K dog your thread is coming in handy ~ :)

removing those prized items out of the sand needs to come after the take apart, so that no cloud of detritus and possible ammonia stirs in the tank. OM we haven't seen tank pics and really don't need to, but considering the ones here from KD see the live rock that needs cleaning. Opinions range greatly on if detritus should be cleared from live rock, or if that causes a cycle, but I will hold course that any detritus you xport into new system is the sole, singular and immediate cause of any ammonia that we must assess from a non API test kit, if that kind of double checking is warranted at all. I do these flips/cleans with zero testing, as I permit no ammonia, and I never rinse less than massively. a full on attack is no cycle, a partial attack with API is a mini cycle simple as that.

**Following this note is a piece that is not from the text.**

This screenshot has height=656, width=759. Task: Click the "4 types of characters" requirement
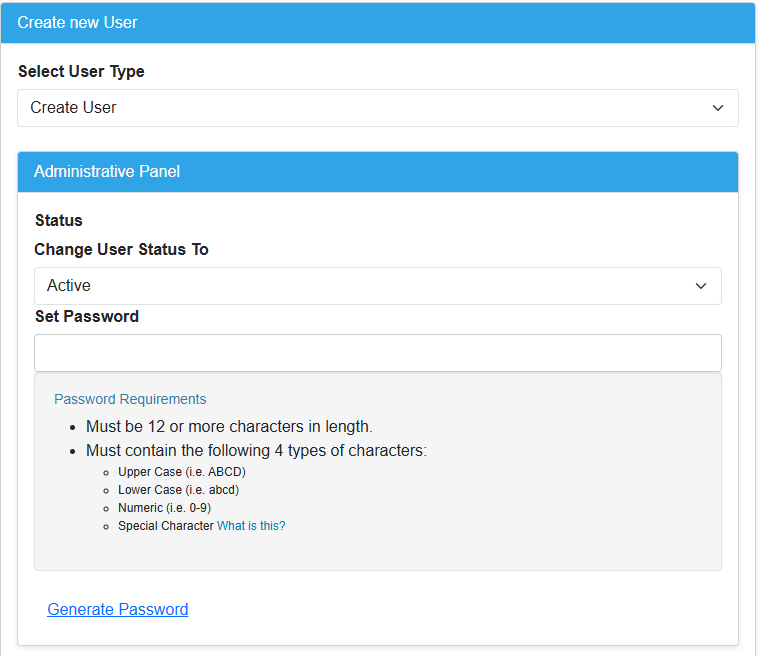pyautogui.click(x=256, y=451)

Would you mind posting your full tank shot OM just to see variables, sandbed cleanliness etc?

Your take apart needs to be fish, shrimp and corals in one container, live rock in another so you can clean and inspect it for mass waste not in the presence of your delicates, and this leaves only the live sand in the empty tank for you to try and fish out your ideal sandbed animals we want to xfer over.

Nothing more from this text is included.